Meglio a questo punto chiarire cosa Tina, Storie della Grande Estinzione non è o, meglio, che strategie non intende mobilitare, anche a partire dal suo titolo diversamente thatcheriano: chi ha creduto infatti a T.I.N.A. (There is no alternative) dalla prospettiva del capitalismo neoliberale degli anni ‘80, conosce oggi TINA (che è anche il nome di Tina Fontaine, nativa Inuit vittima a 15 anni della violenza razziale, a cui il libro è dedicato) dalla prospettiva del collasso dell’Antropocene. L’antologia non aspira a rinnovare la narrazione distopica, diventata, sull’onda dei successi teen adult degli ultimi due decenni, un genere popolare a sé sugli scaffali della Feltrinelli. La distopia come strategia narrativa non interessa perché non apre nuovi immaginari e resta bloccata nella trama individuale di un’avventura esclusivamente umana, come un passato che non passa. La prospettiva distopica resta essenzialmente cinica e cinicamente compiaciuta: tutto è lecito per sopravvivere e uscire vivi dall’arena, come i protagonisti della serie survival giapponese Alice in Borderland. Il suo orizzonte sociale è neo-malthusiano, può approdare al primitivismo alla Unabomber o all’eco-fascismo per elite transumaniste.
D’altra parte TINA non ci parla neppure apertamente di un’utopia positiva, orientata a un futuro sostenibile e inevitabilmente inclusivo, da far emergere o costruire tutti assieme in un “dopo” alimentato da energie solari e tecnologie alternative, come negli scenari provenienti dal filone Solar Punk.

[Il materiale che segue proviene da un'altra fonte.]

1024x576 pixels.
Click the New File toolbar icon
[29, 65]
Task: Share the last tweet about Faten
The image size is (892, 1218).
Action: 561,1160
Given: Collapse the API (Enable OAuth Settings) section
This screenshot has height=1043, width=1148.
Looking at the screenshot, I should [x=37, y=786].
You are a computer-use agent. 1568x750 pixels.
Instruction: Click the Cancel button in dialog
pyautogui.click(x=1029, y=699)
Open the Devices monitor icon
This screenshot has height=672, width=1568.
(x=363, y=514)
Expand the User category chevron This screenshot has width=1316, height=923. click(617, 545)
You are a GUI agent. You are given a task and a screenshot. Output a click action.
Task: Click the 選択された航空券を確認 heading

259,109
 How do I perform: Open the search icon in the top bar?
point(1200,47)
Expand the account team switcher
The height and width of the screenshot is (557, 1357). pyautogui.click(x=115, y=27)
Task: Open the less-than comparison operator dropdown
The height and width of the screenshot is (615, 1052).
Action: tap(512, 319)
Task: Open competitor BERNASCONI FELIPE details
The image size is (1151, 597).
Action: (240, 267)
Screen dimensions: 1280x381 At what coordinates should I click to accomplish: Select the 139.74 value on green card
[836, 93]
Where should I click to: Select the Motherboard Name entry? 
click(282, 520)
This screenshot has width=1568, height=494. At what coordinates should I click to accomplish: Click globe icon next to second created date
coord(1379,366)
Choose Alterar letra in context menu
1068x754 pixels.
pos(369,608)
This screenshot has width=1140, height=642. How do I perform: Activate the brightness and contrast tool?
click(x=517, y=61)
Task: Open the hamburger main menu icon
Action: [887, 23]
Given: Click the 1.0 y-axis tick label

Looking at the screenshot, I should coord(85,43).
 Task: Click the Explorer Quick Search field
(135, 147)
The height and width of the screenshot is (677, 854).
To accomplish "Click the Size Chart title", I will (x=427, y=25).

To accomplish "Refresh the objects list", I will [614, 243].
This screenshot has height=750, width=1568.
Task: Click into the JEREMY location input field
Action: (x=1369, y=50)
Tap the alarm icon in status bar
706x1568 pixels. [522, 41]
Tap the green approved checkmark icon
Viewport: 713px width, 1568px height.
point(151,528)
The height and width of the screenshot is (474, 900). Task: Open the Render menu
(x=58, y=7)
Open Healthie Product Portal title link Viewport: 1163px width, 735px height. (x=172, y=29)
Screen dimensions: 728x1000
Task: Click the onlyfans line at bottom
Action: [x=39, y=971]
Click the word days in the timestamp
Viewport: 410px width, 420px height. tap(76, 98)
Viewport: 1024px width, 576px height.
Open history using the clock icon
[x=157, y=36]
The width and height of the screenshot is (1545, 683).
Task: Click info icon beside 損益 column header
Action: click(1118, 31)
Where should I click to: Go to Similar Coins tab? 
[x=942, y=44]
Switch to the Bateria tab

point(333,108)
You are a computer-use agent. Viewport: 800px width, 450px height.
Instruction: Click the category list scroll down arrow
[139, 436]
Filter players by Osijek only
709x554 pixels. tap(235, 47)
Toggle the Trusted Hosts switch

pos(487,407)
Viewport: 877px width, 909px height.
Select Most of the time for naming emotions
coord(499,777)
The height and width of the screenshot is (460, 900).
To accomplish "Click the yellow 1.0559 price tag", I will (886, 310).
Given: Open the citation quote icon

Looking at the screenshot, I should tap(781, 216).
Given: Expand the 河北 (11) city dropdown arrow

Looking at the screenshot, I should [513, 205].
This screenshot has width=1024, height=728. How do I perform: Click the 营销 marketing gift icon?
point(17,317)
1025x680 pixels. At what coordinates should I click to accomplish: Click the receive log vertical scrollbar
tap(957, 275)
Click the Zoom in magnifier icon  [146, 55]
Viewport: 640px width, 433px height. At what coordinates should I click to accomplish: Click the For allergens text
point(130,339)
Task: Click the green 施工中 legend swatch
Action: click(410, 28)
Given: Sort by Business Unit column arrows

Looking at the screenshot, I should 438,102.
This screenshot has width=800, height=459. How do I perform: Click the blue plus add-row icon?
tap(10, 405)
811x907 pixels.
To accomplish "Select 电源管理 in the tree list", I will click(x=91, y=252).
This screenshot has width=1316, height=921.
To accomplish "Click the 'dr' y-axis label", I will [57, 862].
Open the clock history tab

La narrazione qui resta aperta a sviluppi molteplici e a qualsiasi finale, anche il più catastrofico. Il pessimismo della ragione resta scaramantico: meglio non dare per scontato il salto di prospettiva che con questo bellissimo libro-oggetto e con questa insolita manovra letteraria si è cominciato a “visualizzare”, come premessa di possibile cambiamento di immaginario e di sensibilità sociale. Offrendo semmai un’indicazione “immediatamente politica” proprio nella scelta della scrittura partecipativa, che nell’italia negli anni ‘10 ha all’attivo alcuni prototipi, come l’esperimento in rete di twletteratura , in ambito didattico o, su un terreno più autoriale, il romanzo In territorio nemico (minimum fax, 2013) prodotto da SIC (Scrittura Industriale Collettiva). In questo senso TINA, mentre squaderna il lessico dell’Antropocene ad uso di una nuova generazione di scrittori, rilancia anche una promettente strategia evolutiva attraverso la scrittura collettiva.